Scott Hardie: “It ruled.”

If the cinema is an emotional medium in which directors try to make you feel a certain way about their subject, then it must be true some directors want to hurt you just to make their point. Battle in Heaven is hostile to its audience, so I don't recommend it despite its high rating. It frequently goes for minutes at a time without dialogue or action, and it puts its sympathic hero through more excrutiating humiliations than any Ben Stiller comedy could muster. But, if you're patient and willing to interpret the film's turns for yourself, it sings a quiet, sad song about a man's quest to redeem himself in the eyes of his god and his country, and I'm glad to have heard it. I won't lie; I was first attracted to the film by its frequent graphic sex scenes, without which I suppose no one would be attracted to it, but I was lucky to have enjoyed it despite itself and I don't think many others will be so lucky. In other words: Actual results may vary.
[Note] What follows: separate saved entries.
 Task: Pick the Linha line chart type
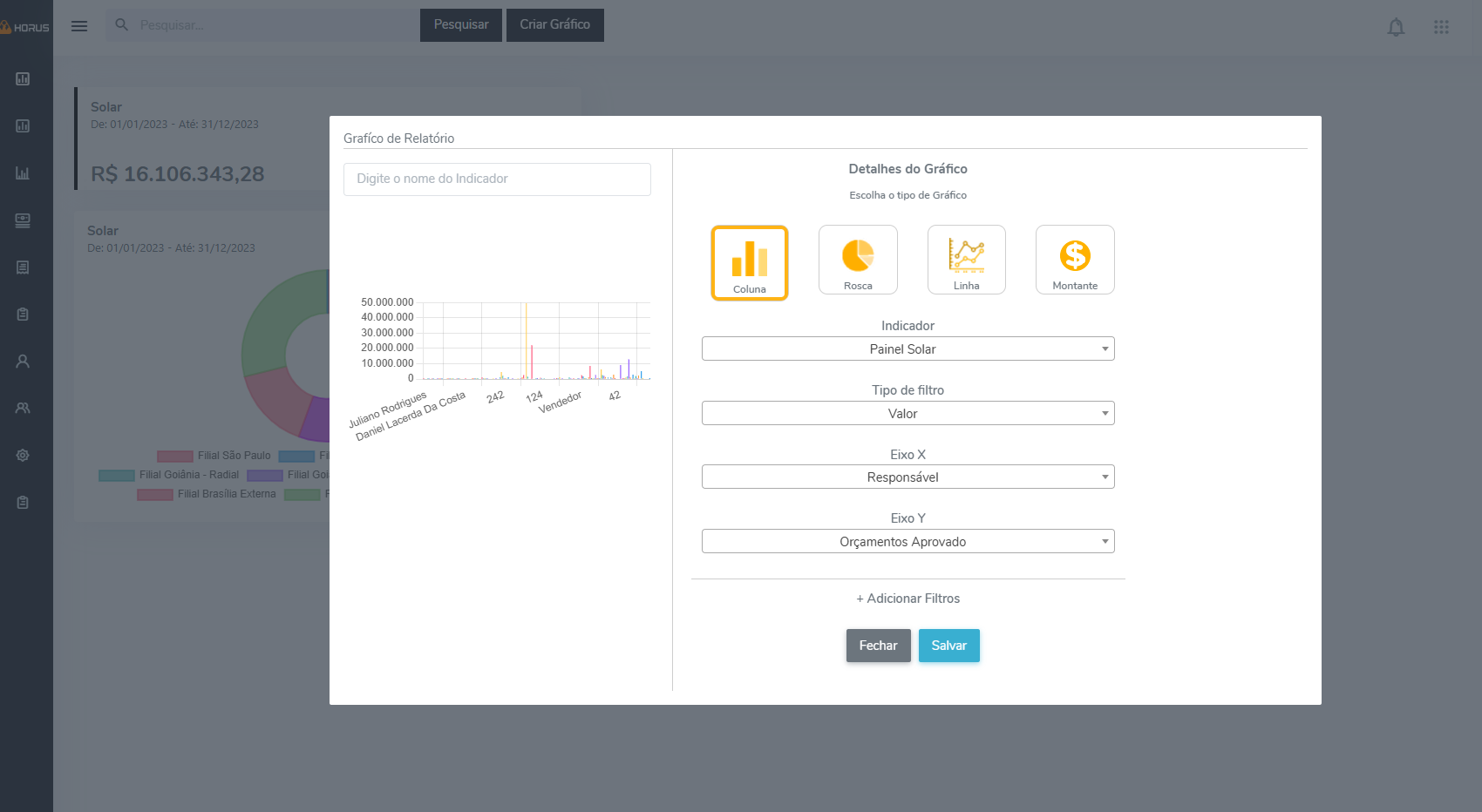pos(966,260)
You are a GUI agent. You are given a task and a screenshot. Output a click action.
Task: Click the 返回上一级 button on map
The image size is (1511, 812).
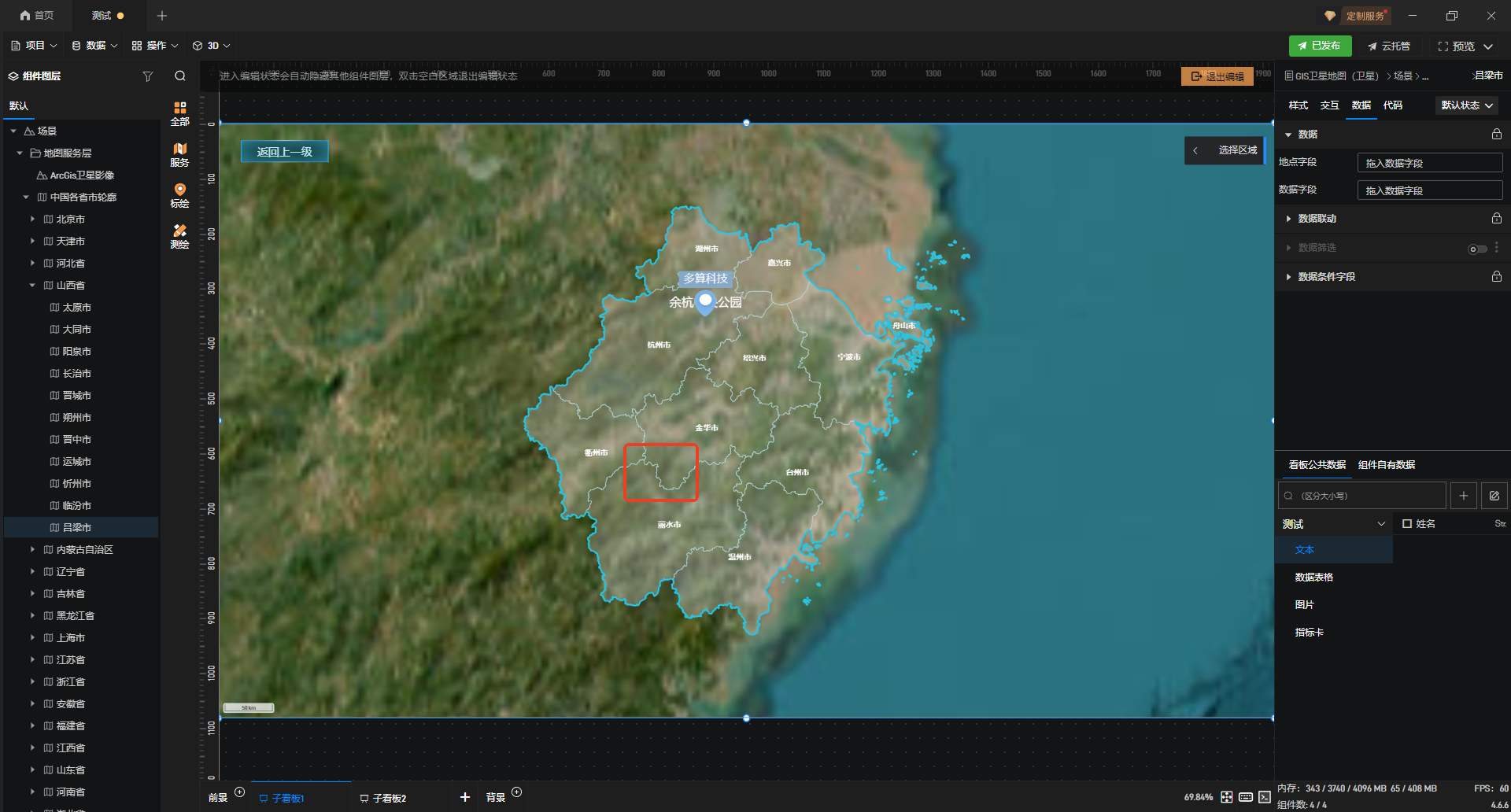(x=284, y=152)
[Major spoilers ahead.] My interpretation depends on an ethnic stereotype about Roman Catholic Mexicans, but it's not like the film doesn't depend on them either, including such shots as a family of eleven slowly pouring out of a single car like they're performing in a Ringling show. The hero, Marcos, believes in the sanctity of life, even for a prostitute, even for a baby that his wife bullied him into kidnapping from her best friend. He stares with almost pedophilic focus on happy, singing children and seems stirred. I believe he wonders, if all of these people are sanctified, why not me too? His life heaps one humiliation upon another, and no one tells him they love him; his wife can barely mumble the words in an attempt to win his favor after smacking him so hard he loses his glasses. Marcos hears a footballer remark about going back to his loving family and declares it a fantasy. He is a proud, patriotic Mexican, so much so that when he passes through the film's symbolic version of Heaven and arrives on a mountaintop and sees a glorious vision of the countryside beneath him, he is moved to tears. This convinces him to try for redemption with the prostitute he loves, but she reacts to his vow to do the right thing with a good-bye kiss and indifference. After he turns on her with silent rage, he takes the only redemptive path he knows, and earns his way into Heaven in the final seconds of the film. He is not a Christ figure because his sacrifice would save no one but himself, and whether he's worthy of blessing after the things he has done is questionable, but I for one found his journey moving and thought-provoking. In its own nearly-unwatchable way, it's one of the best films of the year.